Back in 2004, before he was Conservative leader, David Cameron claimed the public wanted “Ronseal politics.” He was referring to the advert from the wood‐staining company that declared its product “does exactly what it says on the tin.”
Progress towards that authenticity goal in political labelling has been difficult. The Liberal Democrats regularly appear neither liberal (on economics) nor democratic (on Brexit). Labour party policy for years seemed more interested in those who didn’t work than labourers. For better or worse, the Conservative Party are hardly “conservative” on a range of social and economic issues either. Now, the past two weeks have shown defectors from the blues and reds want in on the misleading name game.
After announcing his resignation from the Conservatives, Grantham MP Nick Boles declared he would sit as an “Independent Progressive Conservative.” Progressive, in common parlance, refers to the “holding or implementing of new, liberal ideas.” The 11 artists formerly known as “The Independent Group” – comprising ex‐Conservative and ex‐Labour Remainers‐in‐chief – also have a new moniker. Their registered party is called Change UK (CUK).
The irony is that on Brexit both Boles and CUK oppose the new and resist change. In Boles’s case, this manifests in pushing “Common Market 2.0”, a plan that would see the UK remain in the single market or customs union upon EU departure. For CUK, leaving the EU in any shape or form is beyond the pale. Neither can envisage Britain succeeding using repatriated powers over tariffs, trade deals, employment laws, environmental regulation or much else. Implicitly, it’s as if they consider Britain within the EU as the absolute pinnacle of economic dynamism.
This is yet another example of what I call the “progressive economic paradox”. Politicians who fly under the “progressive” banner are often the groups least able to envisage an economic future dramatically different from the present. On economic policy at least, that makes them often the true conservatives. As a result, the policies they pursue usually amount to a form of dreary managerialism: moving resources or regulating perceived problems as if the economy were in static equilibrium, rather than a dynamic, evolving social system.
Hence, they seek to shoehorn new ventures into existing regulatory structures, obsess about the distribution of income rather than its creation, talk up the “threats” to industries of disruption from abroad or from machines, and worry incessantly about entrenched dominance in markets where successful firms have cannibalised rivals. Even their supposed “novel” ideas, from raising minimum wages further to taxes on wealth, “clamping down” on tech firms through to trying to provide more security to renters, are predicated on government meddling modestly with the world as it is rather than providing the institutional framework for robust economic growth in future.
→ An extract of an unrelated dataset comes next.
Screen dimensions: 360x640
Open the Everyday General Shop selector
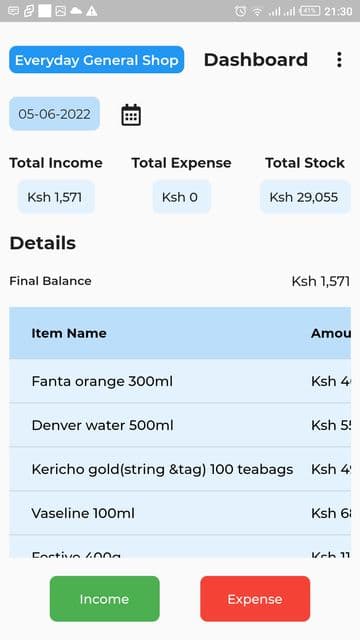[x=97, y=60]
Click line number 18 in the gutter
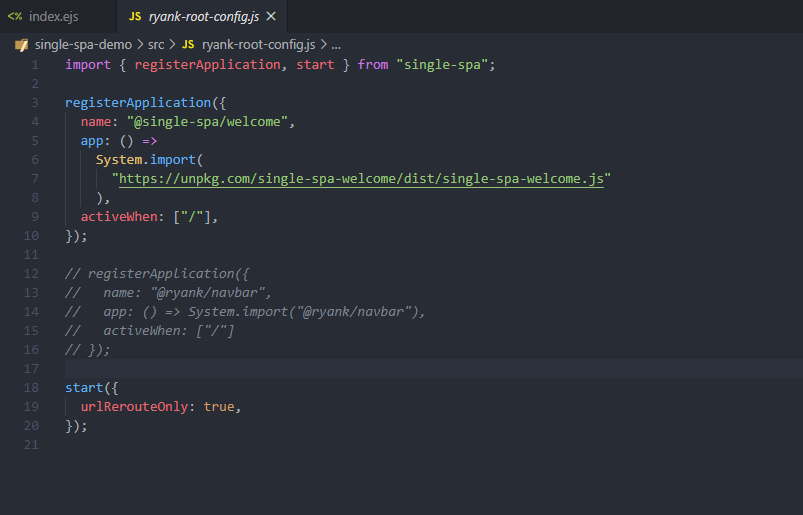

As Britain leaves the EU, this economic conservatism manifests itself mostly in regard to trade and regulation. Progressives worry about disruption to established supply chains from potential EU tariffs and rules of origin requirements, particularly in the automotive industry. In fact, they lament the risk of the UK government unilaterally removing protection in the event of no deal for manufacturers and farmers too.
But that means they prize existing large businesses’ success above the opportunities for new businesses, consumers or investors that could be obtained through different policy. They desire clinging to the EU through a customs union, in turn ignoring the rapid shifting global centre of economic gravity eastwards and the opportunities for liberalising new trade deals this brings. They say that there is no appetite for deregulation at the point of Brexit, but ignore that streamlining harmonised regulation at an EU level risks sacrificing an independent pro‐growth approach in future on financial services, artificial intelligence, robotics, driverless cars and other industries we cannot even perceive of today. Yet in truth Brexit is just the tip of the iceberg. Progressives are often the worst at failing to imagine an economy where “creative destruction” overturns today’s leading companies. They lament the disruptive impact of Amazon, Facebook and Google on high street retailers and the viability of the mainstream press, but cannot conceive these firms will one day fall too, just as MySpace, Yahoo, iTunes, Kodak and other apparently dominant companies withered. It’s always as if “this time is different,” necessitating activist government interventions to “make markets work better”.
New forms of work, such as zero hours contracts, are viewed by supposed progressives with suspicion, as is the sharing economy. Rather than consider these contracts or company structures as part of an emergent process that reflects the risks of large fixed costs of employment, or falling platform costs of transacting between buyers and sellers, they instead are seen as vehicles for exploitation or risk. The demands for new regulation of both ensue.
Even the recent revival of price controls (on energy, interest rate caps on payday loans, higher minimum wages and growing support for rent controls) are designed for the here and now. Little thought ever is given to the impact of price ceilings on future incentives for entrepreneurs to develop new energy supply, create jobs or build more profitable rentable accommodation.
No, on economics, self‐styled progressives fulfil the role that American commentator Bill Buckley ascribed to conservatives. They are “standing athwart history, yelling Stop.” Not only do they reject major shifts in Brexit‐related policy. They are often least likely to consider future economic trends in making decisions or the longer‐term trade‐offs of their ideas.
Thankfully for them, the self‐branding as “progressive” is immune from the advertising standards regulation they push on other sectors.